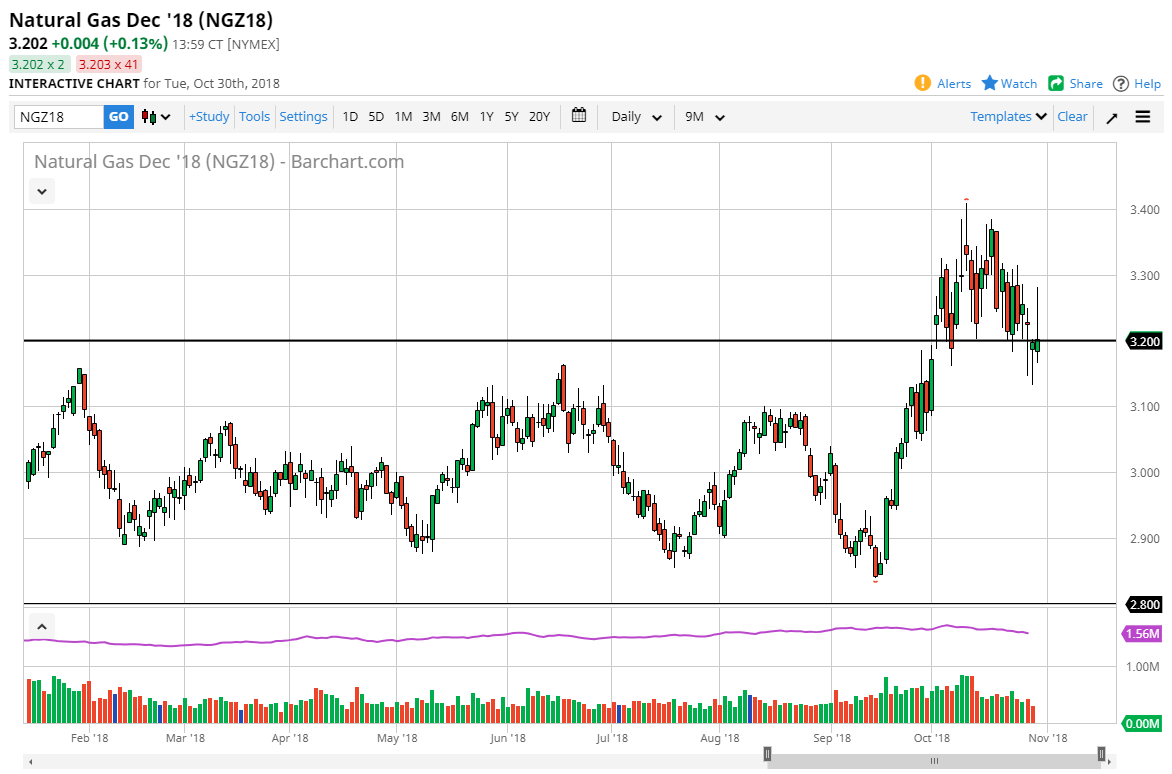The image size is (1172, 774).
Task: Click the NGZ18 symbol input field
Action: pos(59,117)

= = = = = = =

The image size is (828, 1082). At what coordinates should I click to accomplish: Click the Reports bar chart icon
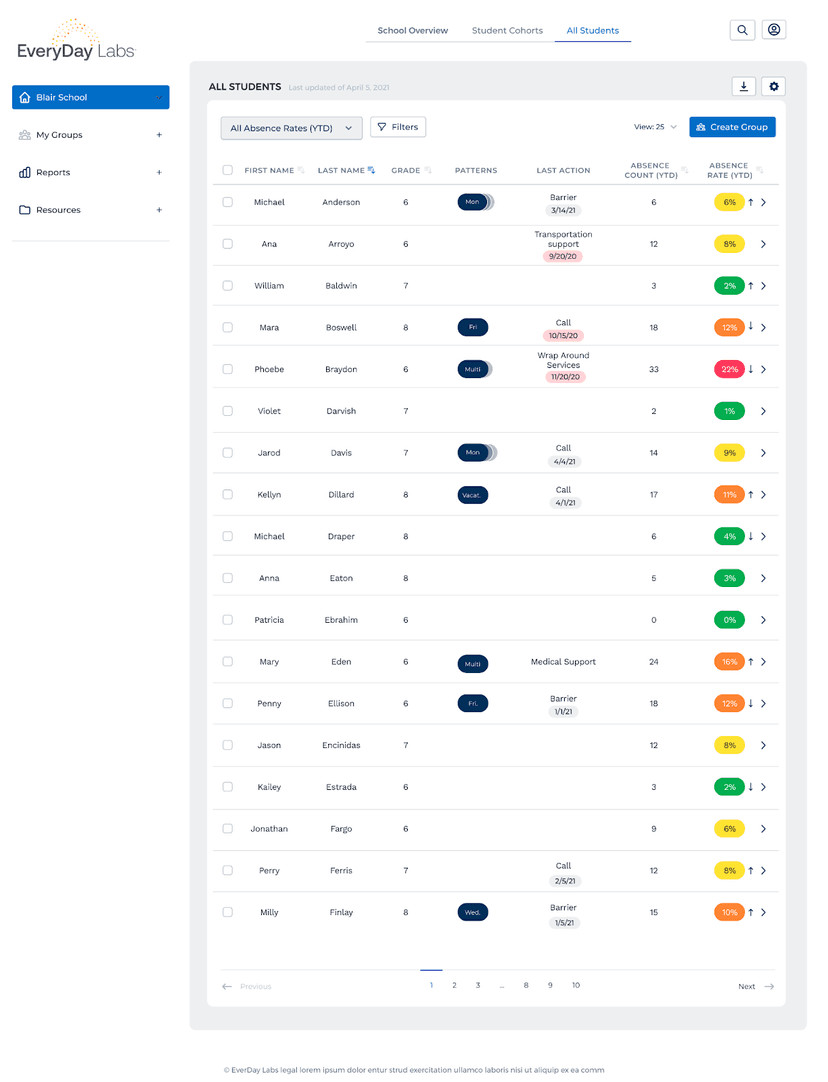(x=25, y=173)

= = = = = = =

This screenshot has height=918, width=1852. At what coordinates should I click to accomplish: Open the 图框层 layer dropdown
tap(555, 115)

= = = = = = =

- EXERCISE PROMPT:
Rescale the listing from the line with "This screenshot has" to the line with "tap(555, 115)", both included, and write those lines out again with their requests. Multiply each click coordinate in the answers by 1.3 and round to whole numbers, with halves going up.

- SOLUTION TO THE PROBLEM:
This screenshot has height=918, width=1852. At what coordinates should I click to accomplish: Open the 图框层 layer dropdown
tap(722, 150)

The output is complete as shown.